Baby lobster and sea mullet were served in two ways. First they were cooked in seawater, served with caviar and salicornia salad with verbena, with leaves infused in shellfish broth. The second way was served cold with yuzu marinade and a sauce of the coral with verbena. The lobster was tender, the caviar a good match for the lobster, though for me the verbena was too strong; it is a powerfully aromatic ingredient and needs to be carefully controlled, but here rather dominated the dish (17/20).
Zitone pasta was filled with summer truffles and foie gras, with violet artichokes flavoured with Thai basil. The pasta was quite al dente, the over flavour not too strong, the artichokes an interesting contrast (18/20). Sea bass with thin slices of braised Spanish prawns came with a dressing of tomato, clams and lime, smoked courgette and oregano. The fish was carefully cooked, the lime refreshing, though the courgette did not seem to add much to the dish (17/20).
At this stage there was a palate cleanser of thyme sherbet ice with fennel heart sorbet, with absinthe poured over at the table. Although this region apparently has a tradition of such things, I have never been convinced about the wisdom of plate cleansers, which to me interrupt the flow of the meal and can be jarring with their intervention of sweetness between savoury courses. In this particular case I found the absinthe very strong, the thyme and fennel having a cough mixture-like flavour that I simply did not enjoy.
Blue lobster and guinea fowl was served in a vegetable and herb stew, flavoured with basil and pink ginger. The guinea fowl had excellent flavour, the lobster was tender, though an unannounced parcel of liver in spinach leaves was extremely powerful, a sledgehammer flavour when tasted with the guinea fowl and shellfish. It seems to me perfectly reasonable to introduce liver into such a dish, but this was just too strong (16/20). Local goat and sheep cheese were served with pear, saffron and honey. The cheese was pleasant, though I was not sure how well the honey worked with the cheese, albeit there was balancing acidity from the pear.
Granny Smith apple soufflé was technically very good, cooked evenly through with plenty of apple flavour, though for me the lime with it was a little too strong, so you tasted more lime than apple. This was served with marmalade of apple with apple sorbet and apple crisps, though these were not as crisp as I was expecting. This was a good though not flawless dessert (17/20). Coffee was excellent, served with a selection of petit fours. Chocolate with banana was an acquired taste, a financier had good texture and mercifully subtle Earl Grey tea flavour, and macaroon of lemon and nuts had nice texture.
Service was superb, our waitress enthusiastic and efficient.
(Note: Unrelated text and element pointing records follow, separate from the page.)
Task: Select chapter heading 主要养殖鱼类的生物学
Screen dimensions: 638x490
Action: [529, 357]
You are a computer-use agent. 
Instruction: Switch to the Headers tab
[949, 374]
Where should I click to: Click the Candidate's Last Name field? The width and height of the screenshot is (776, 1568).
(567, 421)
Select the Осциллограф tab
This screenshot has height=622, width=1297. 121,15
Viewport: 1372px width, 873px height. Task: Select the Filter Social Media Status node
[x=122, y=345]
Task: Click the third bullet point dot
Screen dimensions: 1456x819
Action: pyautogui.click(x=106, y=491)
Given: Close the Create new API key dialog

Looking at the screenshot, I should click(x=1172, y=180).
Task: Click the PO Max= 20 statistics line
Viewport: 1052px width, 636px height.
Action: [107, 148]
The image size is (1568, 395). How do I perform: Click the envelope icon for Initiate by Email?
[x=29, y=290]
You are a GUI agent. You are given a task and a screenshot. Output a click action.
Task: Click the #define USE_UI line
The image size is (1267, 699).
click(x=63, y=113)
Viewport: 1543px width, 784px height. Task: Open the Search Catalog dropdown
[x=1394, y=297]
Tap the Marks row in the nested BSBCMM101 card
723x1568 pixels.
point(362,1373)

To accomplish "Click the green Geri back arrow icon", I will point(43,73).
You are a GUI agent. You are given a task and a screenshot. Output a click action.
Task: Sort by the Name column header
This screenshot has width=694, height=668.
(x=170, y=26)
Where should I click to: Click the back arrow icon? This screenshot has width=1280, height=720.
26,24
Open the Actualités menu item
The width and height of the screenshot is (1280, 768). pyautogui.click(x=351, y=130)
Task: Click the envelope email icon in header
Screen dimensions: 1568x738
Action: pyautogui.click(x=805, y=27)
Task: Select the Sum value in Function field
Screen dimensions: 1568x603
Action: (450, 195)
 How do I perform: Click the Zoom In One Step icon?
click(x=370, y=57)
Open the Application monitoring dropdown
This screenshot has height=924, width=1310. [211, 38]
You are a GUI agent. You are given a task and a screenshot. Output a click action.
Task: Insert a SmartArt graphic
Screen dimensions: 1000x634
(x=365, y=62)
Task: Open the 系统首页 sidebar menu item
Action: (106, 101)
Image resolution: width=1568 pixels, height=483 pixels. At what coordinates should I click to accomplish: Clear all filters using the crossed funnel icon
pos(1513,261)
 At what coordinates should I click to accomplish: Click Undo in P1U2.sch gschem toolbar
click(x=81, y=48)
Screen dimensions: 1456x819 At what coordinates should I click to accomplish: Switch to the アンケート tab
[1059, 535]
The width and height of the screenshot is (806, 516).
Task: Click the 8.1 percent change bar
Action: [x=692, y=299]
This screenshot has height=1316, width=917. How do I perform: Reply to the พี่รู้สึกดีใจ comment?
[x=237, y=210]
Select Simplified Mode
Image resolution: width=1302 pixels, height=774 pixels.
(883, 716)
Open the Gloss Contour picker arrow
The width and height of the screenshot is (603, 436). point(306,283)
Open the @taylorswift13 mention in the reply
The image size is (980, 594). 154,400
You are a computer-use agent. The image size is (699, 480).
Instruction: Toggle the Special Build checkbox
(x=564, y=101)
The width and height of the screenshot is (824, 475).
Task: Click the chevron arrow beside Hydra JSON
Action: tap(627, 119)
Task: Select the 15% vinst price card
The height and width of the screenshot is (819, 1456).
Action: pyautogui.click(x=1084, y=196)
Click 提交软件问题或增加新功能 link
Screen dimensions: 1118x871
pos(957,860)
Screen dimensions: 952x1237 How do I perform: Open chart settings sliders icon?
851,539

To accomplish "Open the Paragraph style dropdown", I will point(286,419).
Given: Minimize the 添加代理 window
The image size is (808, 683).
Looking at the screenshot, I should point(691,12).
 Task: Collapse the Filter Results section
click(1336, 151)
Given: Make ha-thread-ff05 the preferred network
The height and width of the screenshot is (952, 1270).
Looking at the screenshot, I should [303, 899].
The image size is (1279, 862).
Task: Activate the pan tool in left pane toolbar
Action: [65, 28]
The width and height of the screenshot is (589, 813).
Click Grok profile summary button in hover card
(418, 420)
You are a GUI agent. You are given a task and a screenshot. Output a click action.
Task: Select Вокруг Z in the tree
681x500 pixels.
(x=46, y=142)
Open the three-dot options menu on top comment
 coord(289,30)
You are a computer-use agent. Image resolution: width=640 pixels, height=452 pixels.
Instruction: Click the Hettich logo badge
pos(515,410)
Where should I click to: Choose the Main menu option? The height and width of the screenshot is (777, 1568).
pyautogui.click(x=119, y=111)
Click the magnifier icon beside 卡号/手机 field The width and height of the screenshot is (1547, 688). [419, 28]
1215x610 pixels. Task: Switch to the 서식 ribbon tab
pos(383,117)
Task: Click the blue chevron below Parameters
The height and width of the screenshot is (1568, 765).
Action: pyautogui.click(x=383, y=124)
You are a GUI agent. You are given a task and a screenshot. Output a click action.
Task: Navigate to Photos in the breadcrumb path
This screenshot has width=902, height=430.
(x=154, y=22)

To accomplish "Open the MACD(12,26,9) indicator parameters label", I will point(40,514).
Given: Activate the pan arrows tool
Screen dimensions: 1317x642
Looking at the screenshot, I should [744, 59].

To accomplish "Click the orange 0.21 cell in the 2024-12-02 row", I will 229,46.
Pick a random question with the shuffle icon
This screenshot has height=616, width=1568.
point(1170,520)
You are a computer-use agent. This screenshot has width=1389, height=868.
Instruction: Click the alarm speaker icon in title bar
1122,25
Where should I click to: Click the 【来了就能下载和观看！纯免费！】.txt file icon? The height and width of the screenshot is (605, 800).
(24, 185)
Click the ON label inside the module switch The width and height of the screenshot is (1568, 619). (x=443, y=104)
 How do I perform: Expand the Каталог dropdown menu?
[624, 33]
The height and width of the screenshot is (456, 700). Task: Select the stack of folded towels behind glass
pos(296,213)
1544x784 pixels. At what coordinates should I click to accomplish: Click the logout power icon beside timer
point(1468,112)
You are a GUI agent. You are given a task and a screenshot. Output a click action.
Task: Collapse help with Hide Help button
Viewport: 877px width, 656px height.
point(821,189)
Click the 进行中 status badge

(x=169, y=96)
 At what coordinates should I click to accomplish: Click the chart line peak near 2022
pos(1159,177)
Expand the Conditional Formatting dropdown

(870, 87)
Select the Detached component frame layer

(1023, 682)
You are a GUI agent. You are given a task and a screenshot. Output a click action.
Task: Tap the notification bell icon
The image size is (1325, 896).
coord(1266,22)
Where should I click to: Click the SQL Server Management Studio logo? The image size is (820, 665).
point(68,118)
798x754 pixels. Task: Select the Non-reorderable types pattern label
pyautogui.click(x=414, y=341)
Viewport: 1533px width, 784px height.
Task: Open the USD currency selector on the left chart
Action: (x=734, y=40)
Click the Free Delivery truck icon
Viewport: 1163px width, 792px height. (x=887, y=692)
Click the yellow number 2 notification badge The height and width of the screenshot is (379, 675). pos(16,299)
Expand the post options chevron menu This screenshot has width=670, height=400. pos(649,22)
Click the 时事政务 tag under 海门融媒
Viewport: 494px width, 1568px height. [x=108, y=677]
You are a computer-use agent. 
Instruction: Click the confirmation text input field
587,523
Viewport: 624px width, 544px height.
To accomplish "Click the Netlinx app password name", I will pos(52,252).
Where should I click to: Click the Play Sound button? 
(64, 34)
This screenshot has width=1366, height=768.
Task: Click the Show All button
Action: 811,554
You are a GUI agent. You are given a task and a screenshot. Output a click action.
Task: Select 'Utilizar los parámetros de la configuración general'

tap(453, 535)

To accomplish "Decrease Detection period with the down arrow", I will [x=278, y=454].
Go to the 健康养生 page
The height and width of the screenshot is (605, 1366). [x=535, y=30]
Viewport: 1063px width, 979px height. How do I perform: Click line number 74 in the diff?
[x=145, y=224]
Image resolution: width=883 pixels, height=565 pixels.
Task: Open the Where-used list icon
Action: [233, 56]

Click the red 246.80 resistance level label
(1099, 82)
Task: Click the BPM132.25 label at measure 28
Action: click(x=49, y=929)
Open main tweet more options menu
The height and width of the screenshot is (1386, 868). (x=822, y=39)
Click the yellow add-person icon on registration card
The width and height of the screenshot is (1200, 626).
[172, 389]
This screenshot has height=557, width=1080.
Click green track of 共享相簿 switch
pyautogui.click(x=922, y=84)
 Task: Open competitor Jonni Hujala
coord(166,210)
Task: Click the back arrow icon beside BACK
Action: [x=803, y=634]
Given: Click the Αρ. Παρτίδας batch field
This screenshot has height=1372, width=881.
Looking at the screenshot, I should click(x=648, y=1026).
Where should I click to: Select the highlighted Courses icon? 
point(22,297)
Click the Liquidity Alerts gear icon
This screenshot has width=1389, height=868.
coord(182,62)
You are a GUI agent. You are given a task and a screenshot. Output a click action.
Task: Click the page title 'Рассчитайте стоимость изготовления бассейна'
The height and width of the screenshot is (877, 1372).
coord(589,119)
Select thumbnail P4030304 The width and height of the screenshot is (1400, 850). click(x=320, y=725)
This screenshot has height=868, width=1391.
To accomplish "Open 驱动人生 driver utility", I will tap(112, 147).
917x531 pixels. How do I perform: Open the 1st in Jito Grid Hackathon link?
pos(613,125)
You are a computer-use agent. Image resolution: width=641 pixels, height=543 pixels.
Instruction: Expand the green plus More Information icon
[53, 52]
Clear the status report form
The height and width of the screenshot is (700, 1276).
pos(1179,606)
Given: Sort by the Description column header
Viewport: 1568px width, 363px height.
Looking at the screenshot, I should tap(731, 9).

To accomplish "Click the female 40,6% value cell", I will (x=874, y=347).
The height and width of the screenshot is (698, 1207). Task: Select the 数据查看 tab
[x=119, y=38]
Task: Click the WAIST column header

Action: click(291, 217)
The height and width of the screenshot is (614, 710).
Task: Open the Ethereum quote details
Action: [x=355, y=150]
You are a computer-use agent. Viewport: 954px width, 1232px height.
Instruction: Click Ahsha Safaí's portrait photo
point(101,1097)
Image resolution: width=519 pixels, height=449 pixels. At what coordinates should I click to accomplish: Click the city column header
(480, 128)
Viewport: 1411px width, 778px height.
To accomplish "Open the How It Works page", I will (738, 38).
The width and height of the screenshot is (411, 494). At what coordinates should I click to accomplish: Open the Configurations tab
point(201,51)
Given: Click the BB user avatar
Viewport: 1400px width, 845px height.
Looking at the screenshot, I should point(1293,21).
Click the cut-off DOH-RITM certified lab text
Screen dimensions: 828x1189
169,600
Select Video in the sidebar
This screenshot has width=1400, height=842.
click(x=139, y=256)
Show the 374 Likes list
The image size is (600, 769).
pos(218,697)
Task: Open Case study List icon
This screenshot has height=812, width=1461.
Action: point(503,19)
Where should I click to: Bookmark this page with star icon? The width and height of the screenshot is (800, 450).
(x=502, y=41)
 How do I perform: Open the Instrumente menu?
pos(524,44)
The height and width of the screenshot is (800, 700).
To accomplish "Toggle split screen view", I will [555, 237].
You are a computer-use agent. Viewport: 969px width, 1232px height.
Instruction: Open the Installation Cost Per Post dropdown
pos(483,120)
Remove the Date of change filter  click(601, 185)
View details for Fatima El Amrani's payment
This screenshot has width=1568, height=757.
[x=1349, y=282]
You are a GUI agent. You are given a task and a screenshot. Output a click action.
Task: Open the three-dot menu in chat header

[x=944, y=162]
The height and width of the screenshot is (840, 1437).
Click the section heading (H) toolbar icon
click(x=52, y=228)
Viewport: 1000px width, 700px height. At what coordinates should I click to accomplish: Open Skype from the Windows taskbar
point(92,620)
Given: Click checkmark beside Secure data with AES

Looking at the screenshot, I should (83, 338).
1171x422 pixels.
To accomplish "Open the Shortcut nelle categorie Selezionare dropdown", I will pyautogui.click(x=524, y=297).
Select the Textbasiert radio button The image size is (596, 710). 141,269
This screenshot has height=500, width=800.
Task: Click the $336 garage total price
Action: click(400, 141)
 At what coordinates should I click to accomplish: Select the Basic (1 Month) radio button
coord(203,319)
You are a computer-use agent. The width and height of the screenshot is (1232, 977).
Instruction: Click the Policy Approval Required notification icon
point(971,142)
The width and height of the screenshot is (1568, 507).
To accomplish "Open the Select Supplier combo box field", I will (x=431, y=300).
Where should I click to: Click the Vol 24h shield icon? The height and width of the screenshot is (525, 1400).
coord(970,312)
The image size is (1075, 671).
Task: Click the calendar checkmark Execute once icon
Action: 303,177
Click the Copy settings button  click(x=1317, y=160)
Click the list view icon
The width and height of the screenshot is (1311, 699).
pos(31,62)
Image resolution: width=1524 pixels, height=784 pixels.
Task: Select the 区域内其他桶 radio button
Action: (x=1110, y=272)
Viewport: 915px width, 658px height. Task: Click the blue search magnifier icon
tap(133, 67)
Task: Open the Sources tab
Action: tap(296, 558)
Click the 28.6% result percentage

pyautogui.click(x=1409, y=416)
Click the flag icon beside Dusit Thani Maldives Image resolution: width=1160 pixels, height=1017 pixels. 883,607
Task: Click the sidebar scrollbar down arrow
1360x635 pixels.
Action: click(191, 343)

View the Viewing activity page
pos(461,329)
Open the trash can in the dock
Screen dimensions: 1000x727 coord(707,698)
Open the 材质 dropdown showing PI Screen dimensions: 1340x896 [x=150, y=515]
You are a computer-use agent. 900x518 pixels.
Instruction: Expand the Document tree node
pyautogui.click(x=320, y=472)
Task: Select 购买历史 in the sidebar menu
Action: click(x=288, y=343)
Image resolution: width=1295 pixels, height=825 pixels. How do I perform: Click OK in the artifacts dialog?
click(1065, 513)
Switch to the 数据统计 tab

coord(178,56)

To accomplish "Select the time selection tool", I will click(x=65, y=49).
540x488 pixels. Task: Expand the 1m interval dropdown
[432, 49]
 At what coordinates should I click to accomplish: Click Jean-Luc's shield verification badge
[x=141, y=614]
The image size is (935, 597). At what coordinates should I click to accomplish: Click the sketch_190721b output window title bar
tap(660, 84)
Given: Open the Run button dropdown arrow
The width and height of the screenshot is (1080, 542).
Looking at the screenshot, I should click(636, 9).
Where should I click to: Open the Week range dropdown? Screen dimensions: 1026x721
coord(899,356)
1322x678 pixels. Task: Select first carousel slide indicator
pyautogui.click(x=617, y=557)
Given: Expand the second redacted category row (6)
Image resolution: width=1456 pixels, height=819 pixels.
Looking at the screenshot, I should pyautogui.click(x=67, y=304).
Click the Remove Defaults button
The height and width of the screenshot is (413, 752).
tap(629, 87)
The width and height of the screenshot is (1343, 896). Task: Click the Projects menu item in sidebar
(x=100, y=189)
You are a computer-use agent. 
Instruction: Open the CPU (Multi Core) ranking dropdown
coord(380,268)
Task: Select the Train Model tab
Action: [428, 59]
The bill came to €400 (£335) a head including wine, water and pre-dinner drinks, which is hardly a bargain. If you ordered a modest wine and went a la carte then your bill would come to around €280 (£235) a head. Overall, the food here used top class ingredients and the dishes were strong technically, but for me there were a few slightly jarring notes throughout the meal that brought the overall experience down a notch. Eating in the Riviera is rarely cheap, but this is an awful lot of money for a meal, and for me it did not compare well with three star restaurants in Paris like Ledoyen or Arpege, nor indeed with the nearby Louis XV.